На пороге домика стоял Али с темно-зеленой, сверкнувшей в глаза Георгию бутылкой в руках.
– Слушай, два часа на дорога голосовал – ни у кого водка нет. О чем люди думают? Еле-еле у один знакомый гаишник спирт достал, он говорит – очень сильно очищенный.
– Али, может, не будем? – прикрывая наготу лежавшими на кровати трусами, неуверенно спросил Георгий.
– Кончай, да, почему не будем? Двадцать грамм пьем, и все! Если не хочешь – совсем не пей, только со мной чокайся! Пойду к сторож чистый вода спрошу – запивать.
– Не ходи, вон канистра в углу, под тряпками, я еще утром принес из родника.
– Вай молодец, вай мужчин! Давай немножко быстро пьем, а то совсем жара замучил!..
Разговоров в этой зеленой бутылке оказалось много, – видно, спирт и в самом деле был «сильно очищенный».
Хасбулат удалой,
Бедна сакля твоя,
Золотою казной
Я осыплю тебя-а!
Дам коня, дам кинжал,
Дам винтовку свою-у,
А за это за все
Ты отдай мне жену! —
пели они в два голоса к вечеру, перекрывая кваканье и турчание лягушек на канаве. Притом слово «кинжал» Али-Баба пел «кинджал», а Георгий думал растроганно, что свою жену он бы отдал так, задаром…
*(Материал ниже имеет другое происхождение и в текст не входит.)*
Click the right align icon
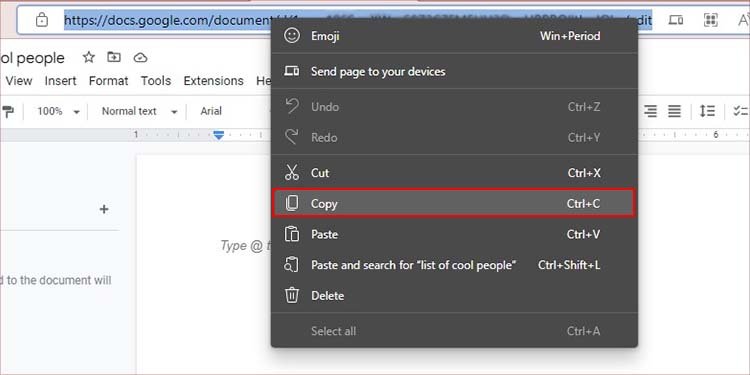 (650, 111)
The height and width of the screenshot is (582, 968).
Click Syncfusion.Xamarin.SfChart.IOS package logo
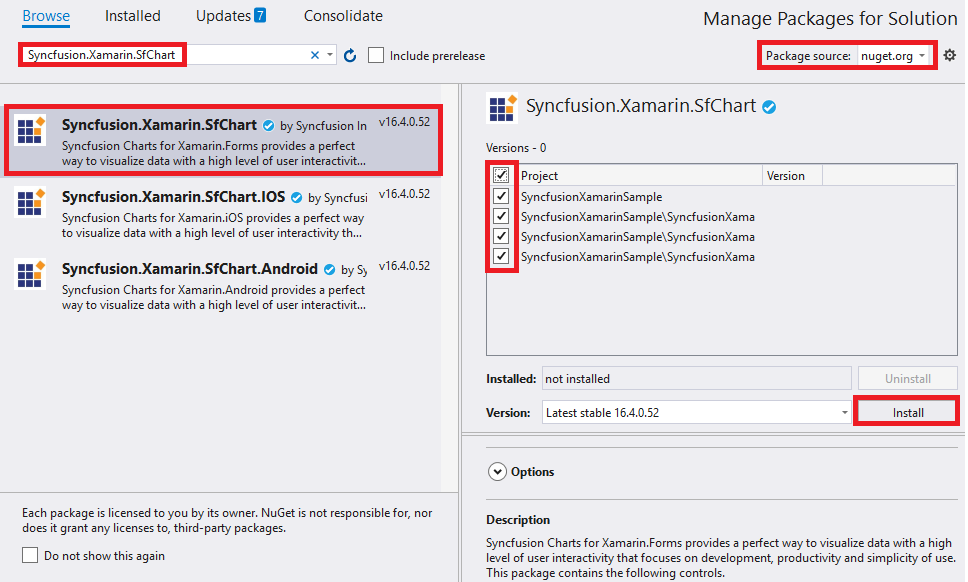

Сначала их празднику мешали комары, но потом друзья перестали их замечать. Ранняя южная ночь сияла над ними. Ровной голубизной и ясностью струился повсюду небесный свет, и чудилось, что под каждой корягой, только ее отверни, – серебряный слиток. Полная шафрановая луна стояла над плоской столообразной горой, лицом к которой они сидели, а за их спинами, километрах в двух, тихо накатывали на берег морские волны. С баркасов и сейнеров, что были в этот час в прибрежной полосе, казалось, что луна не над горой, а у самой кромки прибоя, тогда как людям, жившим на горе, виделось, что она в самом море – прямо над черными силуэтами баркасов и сейнеров. Так что, живя в одном городе, разные люди видели в одно и то же время даже луну по-разному, что уж говорить о другом. Город раскинулся на узкой полосе между горой и морем – здесь Георгий родился, здесь прожил лучшую половину жизни, а может, и не половину? Может, две трети, или три четверти, или девять десятых – кто знает? Раньше он мало думал о городе, не представлял его в целом, а теперь сложилось так, что ему приходилось думать о нем каждый божий день, и постепенно город стал казаться ему живым организмом, живым и единым – огромным Гулливером, которого нужно было кормить, поить, одевать, обувать, развлекать, обшивать, обстирывать и прочая, прочая, всего и не перечислишь.